The Friends of the Earth Rights & Justice Centre provides free legal advice and representation to members of the public, community groups and other NGOs.

Phil Michaels, Friends of the Earth's Head of Legal said:

"This case illustrates the increasingly shambolic state of the Information Commissioner's Office and the need for improved staff training on implementing the very the Act which they are suppose to oversee. The Commission is meant to protect our rights of access to information and ensure that the legislation is properly implemented by public authorities. This case clearly shows the ICO does not comply with its own obligations under the legislation or the Code of Practice.

Its failure in cases such as this makes it increasingly difficult for it to carry out its enforcement function with any credibility. In addition, the basis on which the ICO are refusing to release the requested letters is highly questionable and we will be taking it to the Information Tribunal. It is time for the ICO to get its house in order."


Last December Friends of the Earth asked Information Commissioner's Office (the ICO) for copies of specific letters from the Department of Trade and Industry to the ICO. Under the Freedom of Information act any public authority asked for information has a legal obligation to either provide the information or to set out clear reasons for refusing the information by referencing to the relevant exceptions in the Freedom of Information Act. The ICO failed to recognise the request as a request for information under the Freedom of Information Act (and so would have been able to give a reason for refusing the request) but nonetheless refused to provide the information.

Friends of the Earth immediately asked for an internal review of the decision not to provide the information. The ICO promised to do this by 16 February but only replied in the middle of April without any explanation for the delay. The ICO again refused to provide the information (this time on a new basis).

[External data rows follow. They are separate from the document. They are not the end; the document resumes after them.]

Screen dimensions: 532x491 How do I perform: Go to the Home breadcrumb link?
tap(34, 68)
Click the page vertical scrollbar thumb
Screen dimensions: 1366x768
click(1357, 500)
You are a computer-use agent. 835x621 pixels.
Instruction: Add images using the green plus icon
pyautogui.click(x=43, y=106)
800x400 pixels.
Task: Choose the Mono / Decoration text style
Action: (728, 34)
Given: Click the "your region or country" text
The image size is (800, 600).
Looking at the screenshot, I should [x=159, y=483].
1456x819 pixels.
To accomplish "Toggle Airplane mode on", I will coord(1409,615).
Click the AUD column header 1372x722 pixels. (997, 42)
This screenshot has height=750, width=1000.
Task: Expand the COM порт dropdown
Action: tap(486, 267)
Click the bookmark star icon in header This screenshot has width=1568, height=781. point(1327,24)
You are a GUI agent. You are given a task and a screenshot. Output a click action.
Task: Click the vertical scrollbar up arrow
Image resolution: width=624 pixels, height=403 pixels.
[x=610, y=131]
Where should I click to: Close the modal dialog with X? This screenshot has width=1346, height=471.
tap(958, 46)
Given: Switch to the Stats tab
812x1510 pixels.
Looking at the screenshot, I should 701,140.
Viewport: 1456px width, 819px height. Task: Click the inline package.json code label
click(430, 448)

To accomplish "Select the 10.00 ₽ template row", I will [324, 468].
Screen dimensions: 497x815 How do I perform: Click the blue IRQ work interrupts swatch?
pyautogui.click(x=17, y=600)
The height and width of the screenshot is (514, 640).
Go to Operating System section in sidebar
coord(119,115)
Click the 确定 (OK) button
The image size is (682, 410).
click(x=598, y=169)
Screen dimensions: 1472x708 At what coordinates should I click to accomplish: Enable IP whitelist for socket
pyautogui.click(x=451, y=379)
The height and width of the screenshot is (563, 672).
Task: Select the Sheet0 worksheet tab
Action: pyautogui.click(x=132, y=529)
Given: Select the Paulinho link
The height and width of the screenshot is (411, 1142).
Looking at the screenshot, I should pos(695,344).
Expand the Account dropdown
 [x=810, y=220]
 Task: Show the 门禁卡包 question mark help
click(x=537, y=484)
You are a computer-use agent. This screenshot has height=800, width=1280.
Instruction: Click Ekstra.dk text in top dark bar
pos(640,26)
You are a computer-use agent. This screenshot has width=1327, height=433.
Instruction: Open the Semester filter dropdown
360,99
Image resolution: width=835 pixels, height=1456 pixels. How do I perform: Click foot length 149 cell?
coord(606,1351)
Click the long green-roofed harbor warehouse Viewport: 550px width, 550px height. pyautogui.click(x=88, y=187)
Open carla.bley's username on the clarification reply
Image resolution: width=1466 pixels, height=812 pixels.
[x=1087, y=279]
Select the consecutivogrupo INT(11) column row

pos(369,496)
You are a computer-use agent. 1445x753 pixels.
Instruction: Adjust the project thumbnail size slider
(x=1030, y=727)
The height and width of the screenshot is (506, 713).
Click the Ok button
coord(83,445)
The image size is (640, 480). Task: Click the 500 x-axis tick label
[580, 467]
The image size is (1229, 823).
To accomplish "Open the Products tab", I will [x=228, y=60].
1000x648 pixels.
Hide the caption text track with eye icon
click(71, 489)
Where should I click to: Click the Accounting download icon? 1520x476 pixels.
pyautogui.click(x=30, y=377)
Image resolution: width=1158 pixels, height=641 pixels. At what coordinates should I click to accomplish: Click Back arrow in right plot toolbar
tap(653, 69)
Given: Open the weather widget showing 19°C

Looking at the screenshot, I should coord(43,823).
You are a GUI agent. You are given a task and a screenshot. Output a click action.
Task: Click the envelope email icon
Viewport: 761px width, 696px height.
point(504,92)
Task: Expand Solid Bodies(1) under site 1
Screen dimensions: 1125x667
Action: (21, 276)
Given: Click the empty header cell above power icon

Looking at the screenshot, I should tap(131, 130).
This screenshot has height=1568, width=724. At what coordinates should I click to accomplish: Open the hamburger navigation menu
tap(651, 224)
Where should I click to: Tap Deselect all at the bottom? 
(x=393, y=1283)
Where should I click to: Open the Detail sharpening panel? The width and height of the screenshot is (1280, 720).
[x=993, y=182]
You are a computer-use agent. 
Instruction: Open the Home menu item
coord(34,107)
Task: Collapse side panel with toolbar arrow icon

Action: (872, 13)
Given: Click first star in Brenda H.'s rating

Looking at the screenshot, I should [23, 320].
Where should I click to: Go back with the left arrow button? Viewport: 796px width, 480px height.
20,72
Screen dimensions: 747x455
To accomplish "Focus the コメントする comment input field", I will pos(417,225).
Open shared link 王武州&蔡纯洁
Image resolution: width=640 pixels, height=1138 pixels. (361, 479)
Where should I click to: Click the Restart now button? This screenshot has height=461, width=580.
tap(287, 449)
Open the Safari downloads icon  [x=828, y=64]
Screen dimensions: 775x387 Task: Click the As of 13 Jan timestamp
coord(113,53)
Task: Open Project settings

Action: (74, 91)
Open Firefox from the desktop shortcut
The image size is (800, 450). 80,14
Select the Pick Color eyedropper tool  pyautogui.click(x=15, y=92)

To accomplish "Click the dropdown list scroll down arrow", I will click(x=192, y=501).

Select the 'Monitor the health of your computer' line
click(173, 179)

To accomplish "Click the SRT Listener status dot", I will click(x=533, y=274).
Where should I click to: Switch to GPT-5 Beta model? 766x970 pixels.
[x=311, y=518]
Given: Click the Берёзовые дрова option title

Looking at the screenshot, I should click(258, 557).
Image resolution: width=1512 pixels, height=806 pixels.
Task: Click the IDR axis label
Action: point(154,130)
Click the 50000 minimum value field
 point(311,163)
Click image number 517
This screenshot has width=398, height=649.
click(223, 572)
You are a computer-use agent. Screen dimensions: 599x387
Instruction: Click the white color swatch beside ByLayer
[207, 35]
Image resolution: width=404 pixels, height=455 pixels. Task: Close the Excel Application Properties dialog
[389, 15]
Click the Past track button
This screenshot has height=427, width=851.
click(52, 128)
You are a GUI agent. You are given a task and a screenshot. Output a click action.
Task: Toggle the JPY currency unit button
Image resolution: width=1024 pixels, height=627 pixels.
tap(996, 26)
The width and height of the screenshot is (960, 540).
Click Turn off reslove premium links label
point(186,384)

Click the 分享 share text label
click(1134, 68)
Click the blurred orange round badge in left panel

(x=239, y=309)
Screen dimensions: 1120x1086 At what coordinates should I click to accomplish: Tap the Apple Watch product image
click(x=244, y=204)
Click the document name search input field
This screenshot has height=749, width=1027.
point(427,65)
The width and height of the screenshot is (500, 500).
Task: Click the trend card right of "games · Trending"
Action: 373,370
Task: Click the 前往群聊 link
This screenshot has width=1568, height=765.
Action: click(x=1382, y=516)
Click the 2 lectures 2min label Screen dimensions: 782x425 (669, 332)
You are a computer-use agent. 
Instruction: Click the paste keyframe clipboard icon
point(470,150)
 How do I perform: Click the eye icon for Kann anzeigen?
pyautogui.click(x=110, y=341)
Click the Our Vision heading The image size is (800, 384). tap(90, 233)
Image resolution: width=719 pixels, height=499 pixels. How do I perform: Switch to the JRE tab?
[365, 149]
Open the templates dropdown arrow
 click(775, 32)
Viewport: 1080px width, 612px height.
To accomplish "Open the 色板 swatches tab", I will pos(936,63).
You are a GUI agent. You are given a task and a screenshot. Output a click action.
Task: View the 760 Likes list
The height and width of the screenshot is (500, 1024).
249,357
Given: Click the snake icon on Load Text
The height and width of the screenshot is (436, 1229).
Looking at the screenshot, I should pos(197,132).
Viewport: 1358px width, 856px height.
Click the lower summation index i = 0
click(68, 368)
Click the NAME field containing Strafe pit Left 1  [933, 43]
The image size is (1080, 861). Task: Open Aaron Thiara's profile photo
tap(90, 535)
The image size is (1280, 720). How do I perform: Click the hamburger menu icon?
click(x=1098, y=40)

Friends of the Earth then made a formal complaint to the Information Commissioner in his enforcement role about the conduct of his own office as a public authority.

The Information Commissioner's Decision Notice found that his office's handling of the request for information was in breach of both the requirements of the freedom of information legislation and the Secretary of State's Code of Practice on the discharge of public authorities' functions under the Freedom of Information Act 2000.

However, the Information Commissioner still refuses to provide copies of the letters requested. Friends of the Earth intends to take the matter to the Information Tribunal.